In the chair beside the desk sits another doll in a costume of the child’s design. Moongirl puts this doll on the floor and sits in the chair, watching her daughter.
The young seamstress has stubby fingers, and her hands are not nimble with the needle. Yet she creates beautiful embroidery and, with the doll’s dress, accomplishes all that she intends.
Having learned the protocols of these encounters, Harrow sits on the arm of an upholstered chair, near enough to observe the subtlest of details, but at a respectful distance.
“How’re you doing?” Moongirl asks.
“Okay,” says the seamstress.
“Aren’t you going to ask me how I’m doing?”
Still concentrating on the doll’s dress, the child says, “Sure. How you doin’?”
Her voice is thick but not at all difficult to understand, for although her tongue is enlarged, it is not also fissured, as are the tongues of many others with her condition.

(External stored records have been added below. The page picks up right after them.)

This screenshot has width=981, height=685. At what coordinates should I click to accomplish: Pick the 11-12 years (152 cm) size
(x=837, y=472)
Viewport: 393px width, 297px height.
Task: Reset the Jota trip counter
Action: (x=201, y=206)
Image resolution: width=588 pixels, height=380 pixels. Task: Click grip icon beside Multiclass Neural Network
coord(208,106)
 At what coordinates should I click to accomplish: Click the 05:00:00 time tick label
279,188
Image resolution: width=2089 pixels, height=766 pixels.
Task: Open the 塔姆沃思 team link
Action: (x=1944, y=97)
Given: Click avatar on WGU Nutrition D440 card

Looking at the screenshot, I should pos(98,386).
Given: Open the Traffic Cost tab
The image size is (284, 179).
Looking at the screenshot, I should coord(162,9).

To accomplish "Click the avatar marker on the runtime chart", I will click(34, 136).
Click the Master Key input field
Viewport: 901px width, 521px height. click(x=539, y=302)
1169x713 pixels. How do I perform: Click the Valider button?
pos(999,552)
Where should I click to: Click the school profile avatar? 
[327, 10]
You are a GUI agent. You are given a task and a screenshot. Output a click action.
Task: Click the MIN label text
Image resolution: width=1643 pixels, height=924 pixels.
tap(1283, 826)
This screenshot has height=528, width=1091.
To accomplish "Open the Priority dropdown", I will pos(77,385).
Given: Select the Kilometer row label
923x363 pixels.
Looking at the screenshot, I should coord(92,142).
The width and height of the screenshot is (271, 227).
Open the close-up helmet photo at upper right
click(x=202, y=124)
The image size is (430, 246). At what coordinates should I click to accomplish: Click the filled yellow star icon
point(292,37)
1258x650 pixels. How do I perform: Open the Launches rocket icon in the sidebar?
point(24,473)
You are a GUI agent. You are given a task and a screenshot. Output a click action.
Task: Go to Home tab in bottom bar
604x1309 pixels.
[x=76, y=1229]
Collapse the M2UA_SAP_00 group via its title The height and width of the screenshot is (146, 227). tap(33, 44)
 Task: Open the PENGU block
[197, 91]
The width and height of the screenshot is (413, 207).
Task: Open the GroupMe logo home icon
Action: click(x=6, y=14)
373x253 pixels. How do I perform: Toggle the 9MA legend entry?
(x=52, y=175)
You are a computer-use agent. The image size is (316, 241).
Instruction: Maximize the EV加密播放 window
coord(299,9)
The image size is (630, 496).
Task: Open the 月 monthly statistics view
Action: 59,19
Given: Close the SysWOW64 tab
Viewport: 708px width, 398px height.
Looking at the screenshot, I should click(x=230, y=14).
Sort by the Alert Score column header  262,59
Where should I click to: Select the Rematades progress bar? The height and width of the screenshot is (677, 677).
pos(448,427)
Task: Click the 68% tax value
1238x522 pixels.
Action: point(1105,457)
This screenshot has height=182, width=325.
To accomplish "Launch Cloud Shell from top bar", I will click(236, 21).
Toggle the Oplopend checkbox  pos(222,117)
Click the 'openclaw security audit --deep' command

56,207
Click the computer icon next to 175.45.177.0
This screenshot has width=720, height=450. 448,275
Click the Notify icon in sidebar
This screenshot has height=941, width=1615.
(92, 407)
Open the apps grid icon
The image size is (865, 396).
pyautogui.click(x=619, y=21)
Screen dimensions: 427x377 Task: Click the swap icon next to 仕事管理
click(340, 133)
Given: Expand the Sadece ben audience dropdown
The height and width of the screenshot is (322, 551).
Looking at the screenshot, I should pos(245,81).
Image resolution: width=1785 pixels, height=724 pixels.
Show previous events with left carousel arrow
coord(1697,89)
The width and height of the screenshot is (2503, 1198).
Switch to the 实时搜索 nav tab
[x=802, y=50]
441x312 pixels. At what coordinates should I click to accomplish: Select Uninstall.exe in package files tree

“That’s a beautiful doll,” says Moongirl.
“I like her.”
“She has such a pretty mouth.”
“I like her eyes.”
“If she could talk, she’d have a pretty voice.”
“I call her Monique.”
“Where did you hear that name?”
“On TV.”
“Can you spell Monique?”
“Not much.”
“Not at all, huh?”
“No,” the child admits.
“Well, that’s all right.”
In the lamplight, as in any light, the child’s features have the soft, heavy contours associated with mental retardation.
“If her name were Jane,” says Moongirl, “you couldn’t spell that either, could you?”